A roomful of paintings, pictures, and other artifacts depicting black history are on display at the Wayne County Museum throughout February.

Sponsored by the Martin Luther King Jr. Committee, the display on the second floor of the museum combines local and national history.

Newspaper clippings from past News-Argus editions tell the story of blacks in Wayne County, from the first black police officers hired to the desegregation of the public schools.

Painting by Queene Stovall

News-Argus/Barbara Arntsen

This painting by Queene Stovall shows a day in the life of a black farm family.

Sometimes the past seems to blur with the present. A 1963 headline reads: "Race, politics and city schools."

LaTerrie Ward, director of the city's Community Affairs department and a member of the committee, said the headline prompted a comment from one visitor about its timeliness.

"They said they thought the exhibit was about things from the past," she said. "But they thought the headline looked like something from yesterday's headlines."

A corner diorama shows pictures of Cherry Hospital, when it was an asylum for the "colored insane."

Established in 1880 as the Asylum for Colored Insane, the hospital served the entire black population of the state for its first 85 years. The name was later changed to Goldsboro State Hospital and in 1961 the name was changed again to Cherry Hospital in honor of Gov. Gregg Cherry.

In 1965, the hospital desegregated.

There are also pictures from the Goldsboro Training School, which opened in 1957 as the first institution for black mentally retarded citizens.

The name of the school was later changed to the O'Berry Center in memory of Sen. Thomas O'Berry.

In 1966, the O'Berry Center and other state mental retardation centers desegregated in response to the Civil rights Act of 1964.

Magazine articles from the 1950's and the 1960's are also on display, tracing the civil rights movement throughout the country.

There are also a number of artifacts including ancient kerosene lamps, cast iron frying pans, radios and an old ironing board with an iron.

In the middle of a room sits a small wooden chair, known as a "slave chair."

The purpose of the slave or butler's chair was to keep the servant in close proximity to the dining table so that he or she could be summoned quickly. The servant, though, was able to be out of sight due to the low height of the chair.

A series of photographs, displayed in the center of the room, shows various historical stereotypes of the African-American male.

Soundra Beamon, a Wayne County resident, put the photographs together as part of a graduate work project.

These white and black constructions show a range of stereotypes from watermelon-eating Sambo to the silly, shuffling and dim-witted Jim Crow.

The well-dressed black man carrying a serving tray is titled, "The Servant," and is meant to depict the inner conflicts white supremacists had with the changing status of blacks.

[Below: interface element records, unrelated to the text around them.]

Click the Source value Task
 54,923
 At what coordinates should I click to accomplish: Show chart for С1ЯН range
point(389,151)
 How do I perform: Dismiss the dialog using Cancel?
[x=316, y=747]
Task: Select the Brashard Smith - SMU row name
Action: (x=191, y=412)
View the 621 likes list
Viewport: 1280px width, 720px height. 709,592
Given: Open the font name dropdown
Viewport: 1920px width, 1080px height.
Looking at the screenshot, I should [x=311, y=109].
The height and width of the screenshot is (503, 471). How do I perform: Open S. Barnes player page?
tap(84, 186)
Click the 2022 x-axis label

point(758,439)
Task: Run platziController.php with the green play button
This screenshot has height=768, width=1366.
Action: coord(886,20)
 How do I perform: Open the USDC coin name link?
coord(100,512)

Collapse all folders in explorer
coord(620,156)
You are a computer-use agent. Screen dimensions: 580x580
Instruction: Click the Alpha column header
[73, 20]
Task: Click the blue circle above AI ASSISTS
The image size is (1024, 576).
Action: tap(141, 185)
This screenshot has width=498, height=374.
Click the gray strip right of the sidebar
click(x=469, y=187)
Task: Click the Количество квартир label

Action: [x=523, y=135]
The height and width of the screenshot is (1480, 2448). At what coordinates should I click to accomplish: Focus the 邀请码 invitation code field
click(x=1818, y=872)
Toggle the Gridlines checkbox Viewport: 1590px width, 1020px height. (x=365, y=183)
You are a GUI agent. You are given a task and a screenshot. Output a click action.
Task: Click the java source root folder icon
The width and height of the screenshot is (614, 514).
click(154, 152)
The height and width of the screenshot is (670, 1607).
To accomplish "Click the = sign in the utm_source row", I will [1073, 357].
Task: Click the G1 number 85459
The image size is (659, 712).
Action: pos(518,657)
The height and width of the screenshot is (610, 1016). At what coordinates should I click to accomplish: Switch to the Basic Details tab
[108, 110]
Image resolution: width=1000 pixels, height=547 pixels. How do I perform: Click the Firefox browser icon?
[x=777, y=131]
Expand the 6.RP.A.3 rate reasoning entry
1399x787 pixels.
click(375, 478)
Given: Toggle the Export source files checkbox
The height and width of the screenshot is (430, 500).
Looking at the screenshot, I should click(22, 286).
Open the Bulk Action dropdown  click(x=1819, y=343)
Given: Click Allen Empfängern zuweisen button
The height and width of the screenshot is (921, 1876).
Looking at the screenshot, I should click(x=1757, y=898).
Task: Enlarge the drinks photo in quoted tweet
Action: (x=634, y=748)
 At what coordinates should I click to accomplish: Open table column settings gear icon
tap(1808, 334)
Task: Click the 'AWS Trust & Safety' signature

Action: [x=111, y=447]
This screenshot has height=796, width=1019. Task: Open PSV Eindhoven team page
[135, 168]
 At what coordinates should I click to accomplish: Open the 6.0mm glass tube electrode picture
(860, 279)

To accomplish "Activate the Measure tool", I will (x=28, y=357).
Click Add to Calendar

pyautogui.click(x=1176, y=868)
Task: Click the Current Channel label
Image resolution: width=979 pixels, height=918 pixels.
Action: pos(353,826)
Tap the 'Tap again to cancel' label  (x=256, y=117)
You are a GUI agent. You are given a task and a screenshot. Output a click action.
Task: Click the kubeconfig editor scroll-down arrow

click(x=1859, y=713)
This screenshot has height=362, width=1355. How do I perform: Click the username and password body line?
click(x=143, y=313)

Ms. Beaumon even uses the word "coon" in the title of some of the photographs.

Ernest Hagan, she writes, was a black vaudeville performer, responsible for the wide use of "coon" through a popular song about black men.

Her well-dressed and flashy Zip Coon character reflects the changed view of the black man from a docile Sambo to a flamboyant and childish character.

Zip Coon, she writes, was seen as being contemptuous of whites and was viewed as a liar and a dandy.

In a book introducing her exhibition, Ms. Beamon writes that she is honored to present the images.

"I hope they will inform and also help to establish a place where a dialogue can begin so that the stereotypes will no longer be a part of our present."

The exhibit will be on display at the Wayne County Museum until the end of February. Museum hours of operation are Tuesday through Saturday, from 11 a.m. to 4 p.m.